Meine persönliche Meinung zur ADHS-Diagnose
Ich bin ganz ehrlich, ich stehe der Diagnose ADHS kritisch gegenüber. Aus meiner Erfahrung wird sie mitunter vorschnell gestellt. Aber da das meine ganz persönliche Meinung ist, habe ich mich in diesem Artikel auf die Symptome aus der Internationalen Klassifikation der Krankheiten, dem ICD 10, berufen. Dass ich mit meiner kritischen Haltung nicht alleine bin, zeigt dieser Artikel aus dem Jahr 2014 aus “Die Welt” auf.

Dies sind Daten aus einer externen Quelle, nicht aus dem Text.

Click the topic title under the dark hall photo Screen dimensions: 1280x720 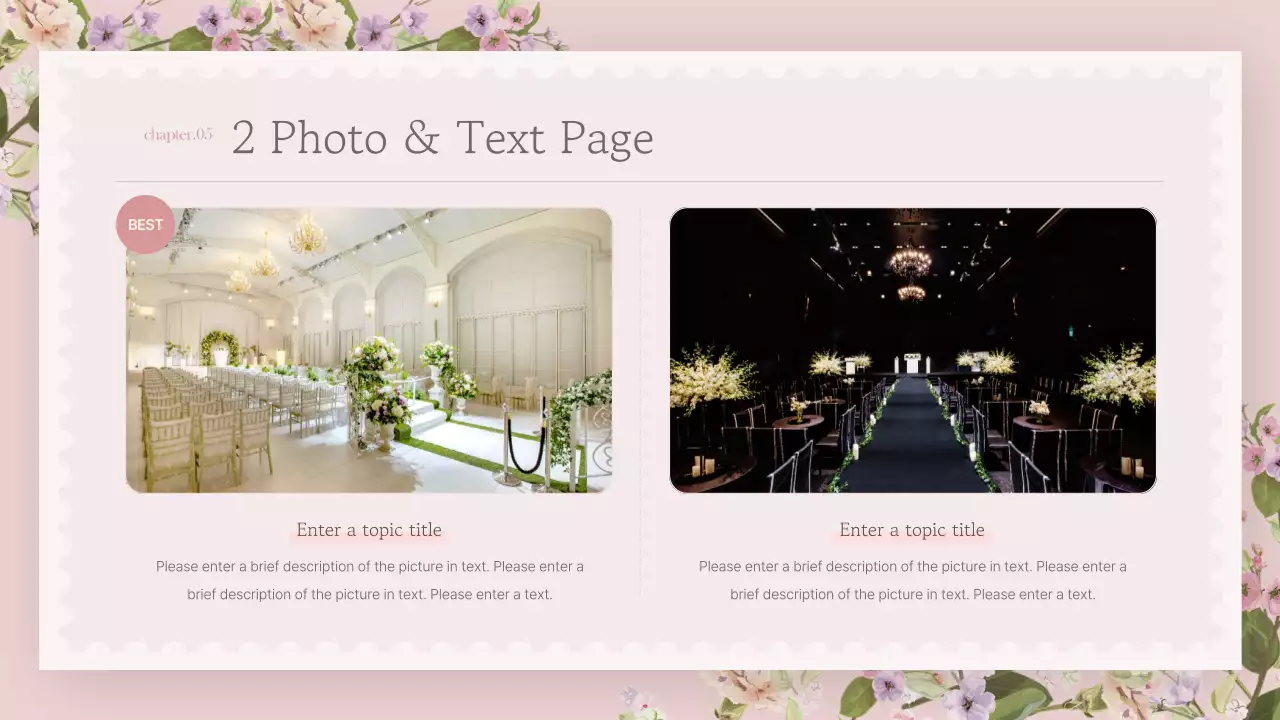[x=912, y=530]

Auf keinen Fall möchte ich die Not von Kindern und Eltern herunterspielen! Mein Wunsch ist, dass sehr genau hingeschaut und alle Faktoren berücksichtigt werden, erst recht, wenn im Raum steht, Medikamente wie Ritalin einzusetzen, denn diese haben auch erhebliche Nebenwirkungen. Eine ADHS-Diagnose sollte von Fachleuten auf diesem Gebiet gestellt werden, die sich wirklich sehr eingehend mit diesem Thema beschäftigt haben. Es gibt speziell ausgebildete Kinder- und JugendpsychiaterInnen oder -therapeutInnen, Beratungs- und Frühförderstellen, die sich auf die Diagnostik spezialisiert haben. Wenn Du Dir Gedanken machst, ob Dein Kind vielleicht ADHS hat, rate ich Dir, eine von diesen Stellen aufzusuchen. Erste Anlaufstelle ist natürlich immer Deine Kinderärztin, die Dich an die entsprechenden Fachleute überweisen sollte.
Für weitergehende Tipps und Erklärungen zu ADHS empfehle ich Dir die Informationsseite für Eltern und Angehörige.

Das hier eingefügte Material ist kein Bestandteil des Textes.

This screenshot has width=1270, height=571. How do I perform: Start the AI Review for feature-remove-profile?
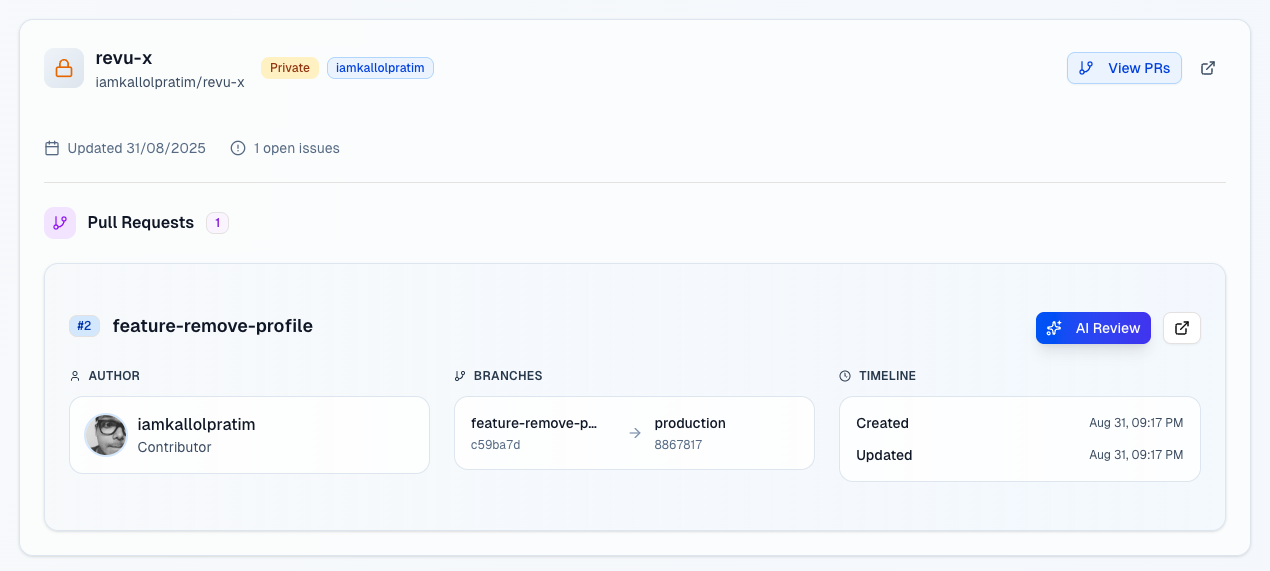pos(1092,328)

Und egal, ob Dein Kind hochsensibel ist oder ADHS hat: Dein Kind ist ein Geschenk, mit ganz besonderen Eigenschaften, die es zu einem wunderbaren und interessanten Menschen machen! Lasse Dich nicht von der Meinung anderer verunsichern, die den Schatz in Deinem Kind vielleicht nicht sehen können.